◆ **DOCUMENT SECTION**
★ ★ ★ ★ ★ ★ ★

A Russian bucket brigade helps toads and frogs cross the road to get to a spawning site

A NATURE RESERVE NEAR SESTRORETSK, Russia (AP) — It happens every spring along a section of road north of Russia’s second-largest city of St. Petersburg: Volunteers, many in yellow vests, patrol near the Sestroretsk Bog nature reserve.

They serve as crossing guards for thousands of toads and frogs, who are trying to navigate toward their spawning sites.

There usually isn’t much traffic, but even the relatively low number of vehicles still would kill up to 1,000 toads each year, said Konstantin Milta, senior herpetology researcher with the St. Petersburg Zoological Institute.

“On large highways, the death rate is monstrous. Sometimes the surface of the road can be covered with a layer of dead animals,” Milta told The Associated Press.

★ ★ ★ ★ ★ ★ ★

◆ **RECORDED INFORMATION**
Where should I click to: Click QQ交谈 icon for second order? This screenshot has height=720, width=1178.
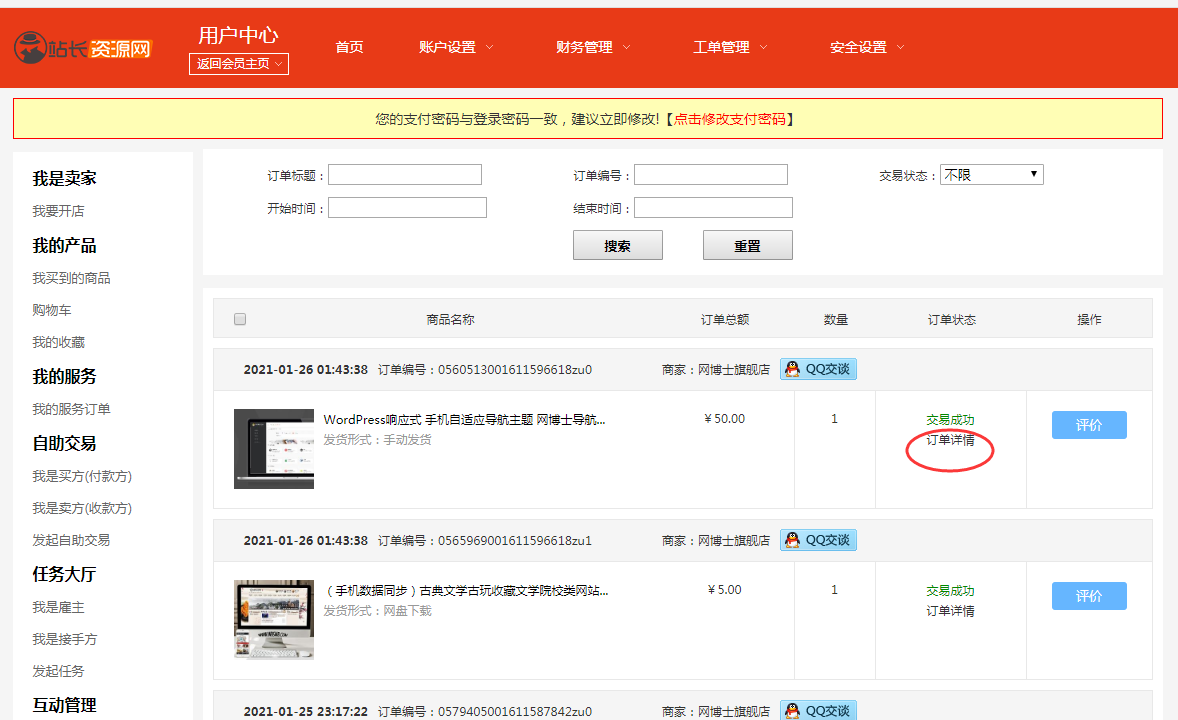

★ ★ ★ ★ ★ ★ ★

◆ **REQUIREMENTS**
a. Using the article about volunteers helping toads and frogs cross a road near Sestroretsk, explain in one to three sentences why the volunteers are needed even though the road usually has little traffic.
b. Resume the article about volunteers helping toads and frogs cross a road near Sestroretsk, picking up right after Milta's quote about large highways.

◆ **TASK RESPONSES**
a. Even the relatively low number of vehicles on that road would still kill up to 1,000 toads each year, according to Konstantin Milta, senior herpetology researcher with the St. Petersburg Zoological Institute. The volunteers therefore serve as crossing guards for the thousands of toads and frogs heading to their spawning sites.

b.
On this section, a large reddish-orange sign that features one of the amphibians warns motorists: “Attention! Slow down! Toads are crossing the road.”

A frog crosses a road to get a spawning area in the Sestroretsk Bog natural reserve outside St. Petersburg, Russia, on Wednesday, April 16, 2025. (AP Photo/Dmitri Lovetsky)

When the volunteers find one of the creatures, they pick it up, put it in a plastic bucket and make a record before depositing it in the grass on the other side.

“So cute!” one of the volunteers said, referring to how the toad clung to her pink glove.

In the Sestroretsk Bog reserve, “toads migrate from the forest to the bay in the spring, reproduce in the reed beds in the coastal strip, lay eggs, and then, somewhere in mid-May, they leave the water and migrate back to the forest,” Milta said.

“So they cross this road twice,” he added.

Members of this bucket brigade have been volunteering their time since 2016, said Viktoria Samuta, head of the environmental education section of the Directorate of Protected Areas of St. Petersburg.

A volunteer helps a frog cross the road in the Sestroretsk Bog natural reserve outside St. Petersburg, Russia, on Wednesday, April 16, 2025. (AP Photo/Dmitri Lovetsky)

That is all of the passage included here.